Unless you are interested in the compromises made by artists who seek fame in the music industry, “Beyond the Lights” is a movie of negligible appeal. Objectively, it is little more than a backstage soap opera, but this particular backstage soap opera has an certain outspokenness that is commendable in this self-congratulatory age. it plays like a dramatization of Lauryn Hill’s brave MTV Unplugged album, in which she publically renounced a career that had demeaned her integrity, not only as an artist, but as a human being.

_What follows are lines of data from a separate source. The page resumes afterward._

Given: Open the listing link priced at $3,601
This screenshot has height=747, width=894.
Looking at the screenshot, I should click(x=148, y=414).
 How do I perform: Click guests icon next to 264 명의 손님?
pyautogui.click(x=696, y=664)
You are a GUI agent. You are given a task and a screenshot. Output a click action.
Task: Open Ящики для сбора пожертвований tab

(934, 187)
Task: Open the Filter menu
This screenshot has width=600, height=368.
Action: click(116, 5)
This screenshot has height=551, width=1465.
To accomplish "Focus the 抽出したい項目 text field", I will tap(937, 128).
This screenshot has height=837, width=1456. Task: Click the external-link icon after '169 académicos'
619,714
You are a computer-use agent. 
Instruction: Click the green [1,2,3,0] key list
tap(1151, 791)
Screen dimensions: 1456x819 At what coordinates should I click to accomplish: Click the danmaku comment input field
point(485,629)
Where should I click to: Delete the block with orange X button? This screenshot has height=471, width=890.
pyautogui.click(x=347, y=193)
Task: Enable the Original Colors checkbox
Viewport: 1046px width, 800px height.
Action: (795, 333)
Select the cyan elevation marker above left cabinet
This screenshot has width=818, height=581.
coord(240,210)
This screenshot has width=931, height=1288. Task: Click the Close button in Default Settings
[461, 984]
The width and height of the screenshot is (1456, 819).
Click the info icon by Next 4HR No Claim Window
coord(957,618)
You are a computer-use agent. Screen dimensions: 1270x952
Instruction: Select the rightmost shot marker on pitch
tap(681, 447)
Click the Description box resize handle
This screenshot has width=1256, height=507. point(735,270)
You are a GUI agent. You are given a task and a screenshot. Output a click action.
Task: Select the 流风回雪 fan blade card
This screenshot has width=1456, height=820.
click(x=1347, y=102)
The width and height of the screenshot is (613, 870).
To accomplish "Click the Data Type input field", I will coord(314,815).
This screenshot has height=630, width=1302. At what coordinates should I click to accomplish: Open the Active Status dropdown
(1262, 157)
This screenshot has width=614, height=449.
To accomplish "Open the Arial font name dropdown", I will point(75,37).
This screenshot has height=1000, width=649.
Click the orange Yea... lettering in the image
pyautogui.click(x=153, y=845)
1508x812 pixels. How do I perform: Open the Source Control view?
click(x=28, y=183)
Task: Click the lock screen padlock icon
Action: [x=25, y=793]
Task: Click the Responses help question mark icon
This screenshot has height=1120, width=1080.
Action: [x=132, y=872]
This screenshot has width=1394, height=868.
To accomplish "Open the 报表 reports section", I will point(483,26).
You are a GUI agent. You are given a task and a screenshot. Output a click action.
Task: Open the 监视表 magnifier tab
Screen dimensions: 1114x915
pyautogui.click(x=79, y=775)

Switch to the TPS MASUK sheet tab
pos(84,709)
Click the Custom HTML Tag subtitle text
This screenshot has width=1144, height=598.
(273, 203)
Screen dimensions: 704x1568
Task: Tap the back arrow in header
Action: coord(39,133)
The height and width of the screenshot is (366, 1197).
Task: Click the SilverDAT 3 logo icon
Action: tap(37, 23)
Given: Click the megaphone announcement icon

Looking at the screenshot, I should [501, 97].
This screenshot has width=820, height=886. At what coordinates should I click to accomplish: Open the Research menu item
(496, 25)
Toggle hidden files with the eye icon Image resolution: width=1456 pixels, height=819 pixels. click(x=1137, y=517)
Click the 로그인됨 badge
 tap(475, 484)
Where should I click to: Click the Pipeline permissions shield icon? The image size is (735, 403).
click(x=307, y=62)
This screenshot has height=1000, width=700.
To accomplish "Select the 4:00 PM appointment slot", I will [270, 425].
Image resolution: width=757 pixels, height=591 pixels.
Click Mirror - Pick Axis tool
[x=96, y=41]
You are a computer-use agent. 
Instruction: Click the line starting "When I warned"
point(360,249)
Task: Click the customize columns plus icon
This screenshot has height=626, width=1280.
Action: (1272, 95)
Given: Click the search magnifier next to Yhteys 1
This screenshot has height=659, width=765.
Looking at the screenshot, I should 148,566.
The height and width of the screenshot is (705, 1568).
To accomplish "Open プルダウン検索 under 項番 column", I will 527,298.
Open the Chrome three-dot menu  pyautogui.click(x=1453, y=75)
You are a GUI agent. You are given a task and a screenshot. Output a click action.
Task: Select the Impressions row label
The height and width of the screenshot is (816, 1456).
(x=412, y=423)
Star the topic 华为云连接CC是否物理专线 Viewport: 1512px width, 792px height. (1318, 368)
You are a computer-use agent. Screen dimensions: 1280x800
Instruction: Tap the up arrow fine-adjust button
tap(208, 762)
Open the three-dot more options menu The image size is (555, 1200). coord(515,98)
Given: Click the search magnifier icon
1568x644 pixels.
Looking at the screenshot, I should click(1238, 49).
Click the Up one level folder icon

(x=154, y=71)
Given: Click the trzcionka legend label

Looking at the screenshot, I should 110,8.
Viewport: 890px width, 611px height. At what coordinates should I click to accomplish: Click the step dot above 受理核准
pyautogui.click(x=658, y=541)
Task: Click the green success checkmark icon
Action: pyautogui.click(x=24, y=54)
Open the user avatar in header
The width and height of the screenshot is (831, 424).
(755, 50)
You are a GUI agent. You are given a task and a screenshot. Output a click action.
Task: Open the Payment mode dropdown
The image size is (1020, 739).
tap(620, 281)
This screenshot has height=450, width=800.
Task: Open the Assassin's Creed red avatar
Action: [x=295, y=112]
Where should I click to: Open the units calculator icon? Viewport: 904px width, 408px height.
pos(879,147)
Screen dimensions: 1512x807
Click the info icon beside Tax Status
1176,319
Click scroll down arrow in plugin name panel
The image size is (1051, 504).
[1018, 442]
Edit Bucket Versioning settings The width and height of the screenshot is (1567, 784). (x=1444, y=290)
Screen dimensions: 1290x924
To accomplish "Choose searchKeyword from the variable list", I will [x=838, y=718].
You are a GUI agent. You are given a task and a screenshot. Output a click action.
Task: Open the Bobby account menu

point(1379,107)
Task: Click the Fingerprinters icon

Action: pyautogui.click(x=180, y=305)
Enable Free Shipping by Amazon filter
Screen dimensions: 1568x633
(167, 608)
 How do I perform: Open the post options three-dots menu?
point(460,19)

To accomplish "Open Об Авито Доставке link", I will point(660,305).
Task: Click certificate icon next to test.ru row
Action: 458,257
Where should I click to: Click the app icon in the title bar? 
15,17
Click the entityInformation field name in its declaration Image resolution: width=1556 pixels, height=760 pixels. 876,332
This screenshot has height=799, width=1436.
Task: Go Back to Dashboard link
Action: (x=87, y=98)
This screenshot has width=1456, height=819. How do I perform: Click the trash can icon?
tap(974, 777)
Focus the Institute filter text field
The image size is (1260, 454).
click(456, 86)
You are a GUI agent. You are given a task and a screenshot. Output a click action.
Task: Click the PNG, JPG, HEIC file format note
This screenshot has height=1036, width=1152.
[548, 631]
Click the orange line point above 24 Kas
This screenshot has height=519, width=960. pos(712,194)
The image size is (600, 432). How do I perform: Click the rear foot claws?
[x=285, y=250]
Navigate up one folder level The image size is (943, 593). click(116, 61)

Writer-director Gina Prince-Bythewood, who has enjoyed only a spottily career in the 14 years since her acclaimed :”Love and Basketball” (a situation common to minority film-makers), gave her all in the researching and writing of this story. The excellent British actress, Gugu Mbatha-Raw, who has wasted far too many years in the television wasteland, is an enthusiastic accomplice. Together they bring to life, not only the Lauryn Hill story, but expose the sordid career elements that are common to other performers from Nelly Furtado to Rihanna.
Even the hokiest elements, namely Minnie Driver’s overdone caricature of the showbiz mom, rings true enough to offset a mad attempt by Driver to outdo Rosalind Russell’s do-or-die domination of Natalie Wood’s “Gypsy.”And Mbatha-Raw is so good at balancing the innocence and ambition of neo-soul singer Noni that she comes across as still vulnerable even in her most sociopathic moments.
If you are susceptible to movies in which an almost supernatural belief in oneself is all it takes to bring down an establishment out to bring about your ruin, the upbeat climax is liable to leave a lump in your throat. It did mine.